Friday, January 04, 2008

Hong Kong stocks fall by 2.4% on Thursday

Hong Kong shares fell on Thursday, due to higher crude-oil prices. Chinese banks led the decline over concerns that China may further tighten credit to cool its booming economy.

The Hang Seng Index opened at 27,050.03 points, down 673.24 points or 2.4% to close at 26,887.28 points, with an intraday high of 27,223.71 points. Turnover was HK$90.1 billion. The China Enterprise Index sank 3.4% or 542.15 points to 15,464.66 points.

All four major categories performed weakly. The Finance moved down by 2.75%, being the weakest, the Commerce and Industry fell by 2.36%, the Properties fell by 2.04% and the Utilities 1.31%.

The weak performance was led by China-related stocks including companies from industries of banking, insurance, telecoms, petroleum and electricity. Industrial & Commercial Bank of China<601398> <1398> fell 6.28% or HK$ 0.35 to HK$5.22. China Construction Bank<601939><939> dropped by 5.53% or HK$0.36 to HK$6.15. Bank of Communications<601328><3328> skidded 4.84% or HK$0.52 to HK$10.22. Bank of China<601988><3988> moved down by 1.88% or HK$0.07 to HK$3.66.

The three insurers, China Life<601628><2628>, Ping An<601318><2318>and PICC P&C<2328> dropped between 2.97% and 4.71%.

Hit by rising crude-oil prices, PetroChina<601857><857>, the world's largest company by market capitalization, moved down by 2.9% to HK$13.20. Sinopec<600028> <386> dropped 4.5% to HK$11.10.
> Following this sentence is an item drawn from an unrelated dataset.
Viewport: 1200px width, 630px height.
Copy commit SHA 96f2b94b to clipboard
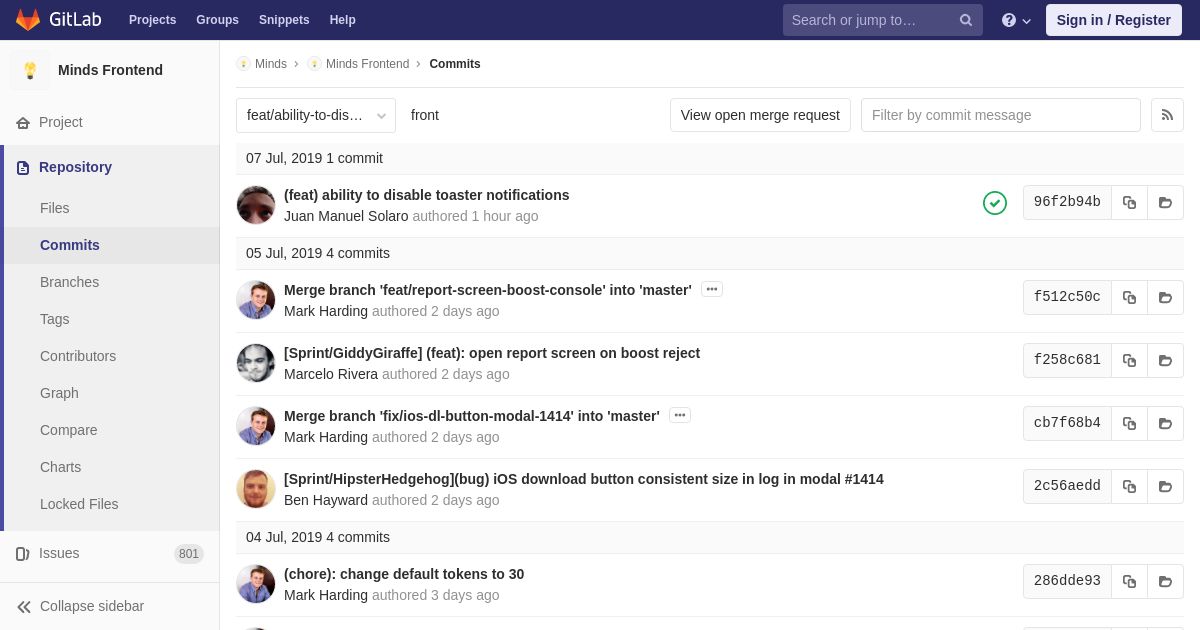(x=1129, y=202)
Given the speculation that China will start the long-awaited industry restructuring of China's telecom industry in 2008, China Mobile<941> was down 2.57% to HK$132.70 , China Unicom<600050><762> went down 4.85% to HK$14.68 , Netcom<906> moved down by 2.13% to HK$22.95, along with China Telecom<728>, which dropped 1.61% to HK$6.13.

MTR Corporation Ltd<66> moved up 3.3% to HK$31.80, bucking the downward trend since the de-facto developer is expected to get upgraded ratings due to a strong local property outlook.

Analysts consider the overall situation of the U.S. another crucial reason for the slide. Investors are worried that there could be correction in the U.S. and European markets. Insiders believe the U.S. non-farm payrolls report due on Friday will, no doubt, provide a crucial reading indicating a continuous slide for U.S. economy.